McCullough is a Heavy Father after the fashion of Doctor Crews from Part Seven.  He's so rigidly repulsive that even when he does something relatively moral-- as when he refuses to give a female student a passing grade when she offers to sleep with him-- the viewer still doesn't like him any better.  When the subplot about Rennie's fear of water is disclosed, the Big Reveal is that he threw grade-school Rennie into the waters of Crystal Lake in an attempt to teach her how to swim.  But here too he seems not to care about Rennie's welfare; the suspicion is that he takes these extreme measures-- including mocking her about drowning "like Jason Voorhees"-- because he has a buried desire to sadistically control everyone in his sphere.

The interaction between Rennie and her Heavy Father is a good deal more interesting than Jason's shenanigans aboard the aptly named Lazarus: many horror-fans deem this the worst FRIDAY film due to the many bloodless and unimaginative kills.  (The most interesting shipboard scene is when Rennie drives off Jason by stabbing him in the eye with "Stephen King's pen!") At least a third of the film deals with Jason's shipbound rampage, making one wonder how the ship manages to get to New York while most of the crew is being killed off.  But Rennie, her boyfriend, McCullough and a few others manage to get off the ship in a lifeboat and steer themselves to the Big Apple.  Jason, undeterred  by water under certain circumstances (i.e., whenever the writer so desires), follows them.

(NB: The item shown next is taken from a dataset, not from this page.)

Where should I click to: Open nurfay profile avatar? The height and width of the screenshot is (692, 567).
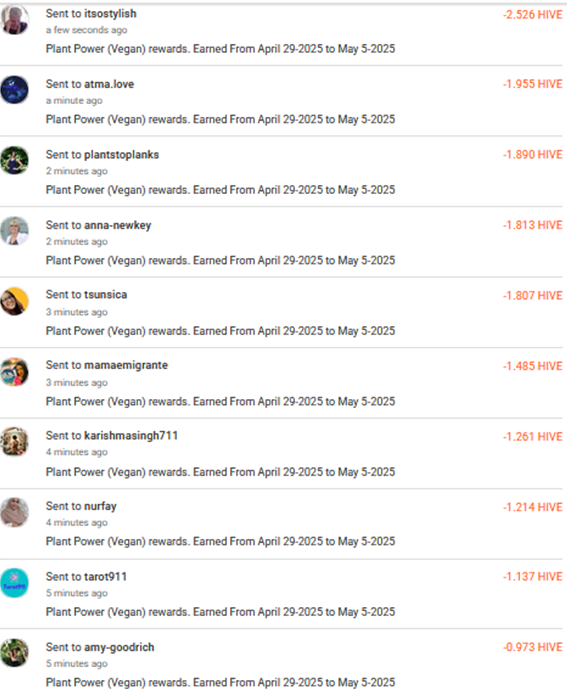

Some fans were bothered by the fact that the film heavily advertises Jason's venture into Manhattan but offers only a few piddling set-pieces.  As soon as the escapees arrive in New York, they're immediately held up-- surely the outsider's archetypal notion of New York's burgeoning criminality.  Jason also visits the subway and a deli, and terrifies some gang-bangers by showing them his monstrous face.  These are unimaginative scenarios but I have seen much worse.  There's greater suspense in trying to figure out why Rennie keeps having visions of Jason-as-a-child even as adult Jason keeps chasing her down.  Eventually, shortly before Jason helpfully kills McCullough, Rennie experiences a memory breakthrough.  After her uncle tossed her in the lake, child-Jason materialized in the water and tried to drag young Rennie down to a watery grave.  Young Rennie is rescued by the man who endangered her in the first place, but not until McCullough is killed by Jason does he truly realize that he's tampered with the supernatural. 

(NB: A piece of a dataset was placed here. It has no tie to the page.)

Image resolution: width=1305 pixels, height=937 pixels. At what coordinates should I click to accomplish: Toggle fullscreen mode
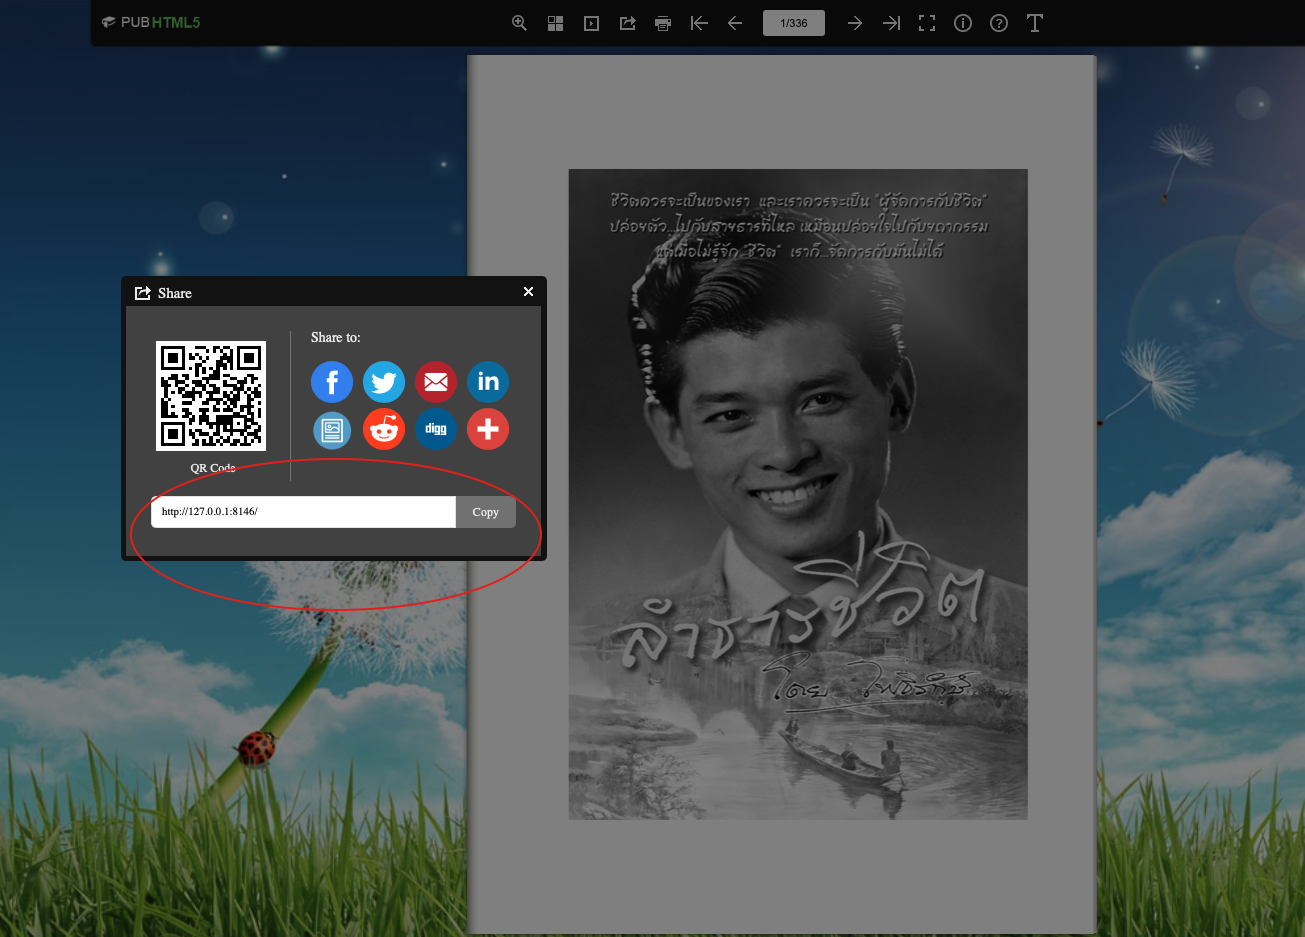927,23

As for Rennie, she's "the one who got away," like Chris in Part Three.  The implication-- to the extent that director Rob Hedder's jumbled script holds together at all-- is that child Jason really did drown as established in Part One, but that somehow adult Jason is a manifestation of that spectre.  This is confirmed in the big finale, wherein Jason chases Rennie and her boyfriend down into the New York sewers.  By extreme dumb luck, the sewers are about to be subjected to a "toxic waste" flush, and the protagonists manage to leave Jason behind in the muck.  The toxic muck-- symbolically, the formidable waste-products of renowned pollution-center New York City-- purges the adult spectre of Jason, leaving behind the corpse of young Jason, the boy who drowned.  For good measure, Hedder even gets a little metaphysical, throwing in a quick shot of lightning flashing down from the heavens to zap the Statue of Liberty, as if both God and Lady Liberty finally decided to take a hand in Jason's (temporary) demise. 

MANHATTAN is, without a doubt, a big mess that doesn't deliver the thrills Jason-fans expected.  However, messy though it is, I like particular scenes in it, which is more than I can say for Parts Three and Five.